Defense has released a four-year reform plan responding to a war crimes inquiry, which alleged Australian soldiers were involved.
Defense Responds To Afghanistan War Crime Probe
CANBERRA, Australia — Australia’s defense force has set a timeline for initial decisions on whether to strip honors or pay compensation to Afghan war crimes victims’ families.
The Brereton inquiry released in November 2020 found credible allegations special forces troops committed 39 murders in Afghanistan.
Defense’s long-awaited response was quietly released on its website last week.
“A total of 39 individuals killed, and a further two cruelly treated,” states the inquiry.
“A total of 25 current or former Australian Defence Force personnel who were perpetrators,
either as principals or accessories, some of them on a single occasion and a few on multiple
The defense will aim to make initial determinations on whether to strip medals or hit soldiers with other disciplinary measures by the end of 2021.
In the same time frame, a decision is expected to be made on potential compensation for Afghan victims.
In the document, Chief of the Defence Force Angus Campbell and Defence secretary Greg Moriarty accept responsibility for failings in systems, culture, and accountability. Gregory Laurence Moriarty is a senior Australian public servant and diplomat and the current Secretary of the Department of Defence since Sept. 4, 2017. He was previously the Chief of Staff to Prime Minister Malcolm Turnbull.
“Misconduct as serious as that identified and alleged by the Afghanistan inquiry cannot occur unless there have been serious and systemic organizational and cultural failings,” they wrote in the foreword.
“These failings created an environment which allowed Defenses’ proud and respected reputation, earned by our professional and ethical personnel over decades, to be damaged by the actions of a few.”
A more comprehensive reform program will be delivered to 2025 to address what went wrong and prevent future issues.

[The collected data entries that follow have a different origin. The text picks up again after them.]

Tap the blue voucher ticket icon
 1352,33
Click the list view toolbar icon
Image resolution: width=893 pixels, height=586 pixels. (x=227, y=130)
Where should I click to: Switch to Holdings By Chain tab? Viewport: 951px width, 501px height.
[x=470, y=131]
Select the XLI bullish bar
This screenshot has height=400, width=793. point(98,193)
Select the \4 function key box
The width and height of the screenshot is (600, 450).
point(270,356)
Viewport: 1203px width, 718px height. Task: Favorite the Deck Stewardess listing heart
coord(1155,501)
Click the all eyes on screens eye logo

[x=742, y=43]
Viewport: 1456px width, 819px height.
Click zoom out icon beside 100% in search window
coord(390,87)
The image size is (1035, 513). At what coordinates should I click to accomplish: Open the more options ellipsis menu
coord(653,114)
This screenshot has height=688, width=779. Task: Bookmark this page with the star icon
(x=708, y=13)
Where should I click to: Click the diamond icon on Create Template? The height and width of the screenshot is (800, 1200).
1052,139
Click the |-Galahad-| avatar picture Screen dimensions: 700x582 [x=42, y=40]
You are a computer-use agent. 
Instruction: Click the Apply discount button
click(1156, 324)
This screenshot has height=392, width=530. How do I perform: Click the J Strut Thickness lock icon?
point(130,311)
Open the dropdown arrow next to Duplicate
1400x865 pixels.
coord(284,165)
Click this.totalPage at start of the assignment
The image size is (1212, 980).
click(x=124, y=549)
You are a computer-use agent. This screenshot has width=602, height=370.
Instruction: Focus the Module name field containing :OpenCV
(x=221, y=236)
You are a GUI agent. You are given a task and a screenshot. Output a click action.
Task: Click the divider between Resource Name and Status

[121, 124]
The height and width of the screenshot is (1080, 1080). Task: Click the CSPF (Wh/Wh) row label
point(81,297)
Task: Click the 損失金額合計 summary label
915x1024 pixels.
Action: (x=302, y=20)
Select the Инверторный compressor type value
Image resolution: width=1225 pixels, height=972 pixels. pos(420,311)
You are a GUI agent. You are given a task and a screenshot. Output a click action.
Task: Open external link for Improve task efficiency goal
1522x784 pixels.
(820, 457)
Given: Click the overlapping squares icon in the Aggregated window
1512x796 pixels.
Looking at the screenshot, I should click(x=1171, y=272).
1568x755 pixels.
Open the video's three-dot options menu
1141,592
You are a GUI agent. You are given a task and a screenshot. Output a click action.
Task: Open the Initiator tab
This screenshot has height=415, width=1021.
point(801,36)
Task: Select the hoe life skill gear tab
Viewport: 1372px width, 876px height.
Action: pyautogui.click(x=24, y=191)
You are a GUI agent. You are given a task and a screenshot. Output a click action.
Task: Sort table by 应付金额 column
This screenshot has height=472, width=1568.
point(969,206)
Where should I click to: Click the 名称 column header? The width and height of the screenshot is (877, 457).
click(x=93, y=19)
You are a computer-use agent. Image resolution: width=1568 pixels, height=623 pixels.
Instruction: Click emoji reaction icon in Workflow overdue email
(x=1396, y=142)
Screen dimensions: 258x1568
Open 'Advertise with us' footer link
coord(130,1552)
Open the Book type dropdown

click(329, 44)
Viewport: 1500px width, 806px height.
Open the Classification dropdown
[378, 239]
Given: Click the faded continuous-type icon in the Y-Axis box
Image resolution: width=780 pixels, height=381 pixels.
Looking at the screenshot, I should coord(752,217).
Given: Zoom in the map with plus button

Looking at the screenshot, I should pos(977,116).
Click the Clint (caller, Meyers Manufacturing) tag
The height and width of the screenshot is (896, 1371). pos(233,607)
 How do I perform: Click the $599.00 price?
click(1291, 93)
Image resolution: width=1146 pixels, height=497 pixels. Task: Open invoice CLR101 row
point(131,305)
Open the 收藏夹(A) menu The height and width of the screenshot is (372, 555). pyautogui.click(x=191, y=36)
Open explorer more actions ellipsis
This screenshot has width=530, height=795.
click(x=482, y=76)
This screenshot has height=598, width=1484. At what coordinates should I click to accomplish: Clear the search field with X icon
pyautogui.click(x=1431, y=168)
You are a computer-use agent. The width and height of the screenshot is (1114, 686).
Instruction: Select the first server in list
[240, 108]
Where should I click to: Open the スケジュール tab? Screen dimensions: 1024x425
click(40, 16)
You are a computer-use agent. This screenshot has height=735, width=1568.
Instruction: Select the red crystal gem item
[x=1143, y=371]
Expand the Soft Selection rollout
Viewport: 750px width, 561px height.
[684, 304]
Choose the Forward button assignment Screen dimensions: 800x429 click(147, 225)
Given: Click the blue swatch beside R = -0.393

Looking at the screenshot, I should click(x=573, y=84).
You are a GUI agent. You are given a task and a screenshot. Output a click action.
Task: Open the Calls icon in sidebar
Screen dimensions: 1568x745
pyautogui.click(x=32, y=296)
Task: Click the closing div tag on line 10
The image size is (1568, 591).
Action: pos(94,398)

That will cover organizational arrangements and command accountability, culture, workforce, information, and partnerships.
Moriarty and General Campbell said while some root causes had been identified, there remained significant work to understand them and ensure not just symptoms were addressed.
Defence Minister Peter Dutton in April overturned General Campbell’s decision to strip meritorious unit citations from more than 3000 special forces soldiers.
The move ensured only those convicted of war crimes will lose their citations.
The scathing Brereton inquiry found credible evidence Australian soldiers tortured two prisoners with junior patrol members ordered to carry out executions.
In one of the most gruesome allegations, Australian soldiers cut the throats of two 14-year-old boys and dumped their bodies in a river because they believed they were Taliban sympathizers.
A special investigator has been appointed to examine the Brereton report’s evidence.
After a four-year inquiry, the report was prepared by Australian Defence Force Inspector-General Paul Brereton. The report describes a “warrior culture” embraced by some forces. It alleges patrol commanders required junior soldiers to shoot a prisoner to achieve the first kill and that troops planted weapons on slain Afghan civilians. It recommends criminal investigations into 23 incidents involving 19 individuals.